Aim of the task
Only the line containing "Task: Click the 154 value on y-axis" and the lines after it, up to the end of the listing, should be written out, each exactly as given.

--- Available records Enclosed Below ---

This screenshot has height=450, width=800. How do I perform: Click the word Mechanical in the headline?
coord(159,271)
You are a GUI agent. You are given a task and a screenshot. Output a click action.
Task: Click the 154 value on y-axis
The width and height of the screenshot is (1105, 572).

--- End of Enclosed Available records ---

Written response
Task: Click the 154 value on y-axis
The width and height of the screenshot is (1105, 572).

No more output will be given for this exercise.